In 2014, the company spent $431 million to buy 44 facilities. Those deals added 3.4 million square feet to the REIT’s portfolio, at a cost of nearly $127 a square foot. That’s above the $117 per square foot it’s costing to build facilities.
In some markets, the gap between acquisition and development costs is substantial. Havner said one portfolio sold recently in the Austin, TX, market for $200 per square foot, while the company is developing facilities in the same market for $80 to $90 per square foot.
“The great thing about our development pipeline is that we are building to replacement cost, building brand-new product and getting into submarkets where there is little competition,” Havner said.
In 2014, the company finished six development projects at a cost of $48 million. Three of those were completed during the fourth quarter.
More than meets the eye
There’s more self-storage development activity happening across the U.S. “than people realize,” Havner said Feb. 20. “We had a real estate meeting yesterday and were surprised at the number of markets where we are starting to see development.”
Busy markets for development include New York City, NY; Texas; and the Southeast, he said.
Despite the flurry of development activity, Havner said Public Storage said isn’t passing up acquisition opportunities. The company spent $134 million to buy 13 facilities during the fourth quarter, and so far this year has purchased four facilities for $32 million.
2014 revenue up 11 percent
Public Storage is ramping up development activity as it looks back on a strong financial performance in 2014. The company posted $2.2 billion in revenue last year, up 11 percent from 2013. Profit grew 8 percent, to $1.15 billion.
In the fourth quarter, the REIT racked up revenue of $529 million, an increase of 10 percent compared with the same period a year earlier. Fourth-quarter profit climbed 17 percent, to $348.4 million.
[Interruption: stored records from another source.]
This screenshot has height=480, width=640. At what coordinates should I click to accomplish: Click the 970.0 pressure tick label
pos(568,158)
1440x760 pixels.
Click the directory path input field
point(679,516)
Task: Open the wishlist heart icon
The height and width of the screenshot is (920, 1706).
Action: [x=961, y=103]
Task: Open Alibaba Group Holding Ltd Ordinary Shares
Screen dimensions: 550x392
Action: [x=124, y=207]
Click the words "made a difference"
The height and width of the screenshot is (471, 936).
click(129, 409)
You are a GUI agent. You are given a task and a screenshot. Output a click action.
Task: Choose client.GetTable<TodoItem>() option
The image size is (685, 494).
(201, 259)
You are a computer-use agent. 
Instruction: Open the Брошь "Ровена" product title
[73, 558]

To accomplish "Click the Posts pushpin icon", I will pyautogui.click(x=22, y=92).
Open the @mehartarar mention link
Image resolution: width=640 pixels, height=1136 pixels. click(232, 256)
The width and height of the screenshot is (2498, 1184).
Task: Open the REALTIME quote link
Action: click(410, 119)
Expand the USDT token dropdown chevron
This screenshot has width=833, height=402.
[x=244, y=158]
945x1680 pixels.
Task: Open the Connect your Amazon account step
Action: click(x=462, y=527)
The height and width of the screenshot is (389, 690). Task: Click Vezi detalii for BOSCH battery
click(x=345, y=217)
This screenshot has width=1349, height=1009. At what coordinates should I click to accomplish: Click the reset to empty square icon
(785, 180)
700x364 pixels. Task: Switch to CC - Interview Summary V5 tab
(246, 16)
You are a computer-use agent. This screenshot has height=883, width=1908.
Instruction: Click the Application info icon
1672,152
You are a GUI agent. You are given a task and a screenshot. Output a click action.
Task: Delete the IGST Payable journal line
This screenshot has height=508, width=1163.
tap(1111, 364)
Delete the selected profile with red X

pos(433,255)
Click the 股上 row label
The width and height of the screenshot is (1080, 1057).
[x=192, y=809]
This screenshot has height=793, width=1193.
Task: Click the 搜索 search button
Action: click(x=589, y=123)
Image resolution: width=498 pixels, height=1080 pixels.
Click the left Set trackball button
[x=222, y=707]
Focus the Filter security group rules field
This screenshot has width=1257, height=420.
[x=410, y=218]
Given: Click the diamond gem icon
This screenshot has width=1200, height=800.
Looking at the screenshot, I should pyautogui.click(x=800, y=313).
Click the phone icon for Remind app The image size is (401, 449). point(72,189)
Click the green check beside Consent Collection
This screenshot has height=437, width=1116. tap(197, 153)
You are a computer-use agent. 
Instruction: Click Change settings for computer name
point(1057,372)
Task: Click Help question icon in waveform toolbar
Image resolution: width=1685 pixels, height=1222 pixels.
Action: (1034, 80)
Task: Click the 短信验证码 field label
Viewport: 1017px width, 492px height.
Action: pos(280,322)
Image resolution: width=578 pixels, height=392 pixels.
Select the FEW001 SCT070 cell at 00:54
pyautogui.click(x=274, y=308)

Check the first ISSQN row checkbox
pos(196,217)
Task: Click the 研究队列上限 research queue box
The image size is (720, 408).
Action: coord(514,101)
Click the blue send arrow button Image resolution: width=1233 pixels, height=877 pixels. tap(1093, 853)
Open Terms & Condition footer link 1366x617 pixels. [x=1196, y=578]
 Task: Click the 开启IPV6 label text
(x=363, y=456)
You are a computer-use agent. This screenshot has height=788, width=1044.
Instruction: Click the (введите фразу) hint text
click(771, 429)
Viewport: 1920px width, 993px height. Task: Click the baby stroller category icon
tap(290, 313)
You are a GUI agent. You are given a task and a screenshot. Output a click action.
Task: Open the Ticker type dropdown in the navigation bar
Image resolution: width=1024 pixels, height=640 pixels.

Revenue at the company’s same-store locations jumped 5.5 percent in 2014 compared with 2013, while same-store profit rose 6.7 percent.
Betting on discounts, rent increases
John Reyes, chief financial officer, said the company ratcheted up its discounting in the fourth quarter to pump up occupancy. The company ended 2014 with occupancy at its same-store facilities of 92.5 percent, compared with 91.8 percent at the end of 2013.
Meanwhile, the company hiked rental rates. Realized rents per occupied square foot averaged $15.20 during the fourth quarter, compared with $14.45 during the same time a year earlier.
“It was a great quarter, and we accomplished what we wanted to accomplish,” Reyes said.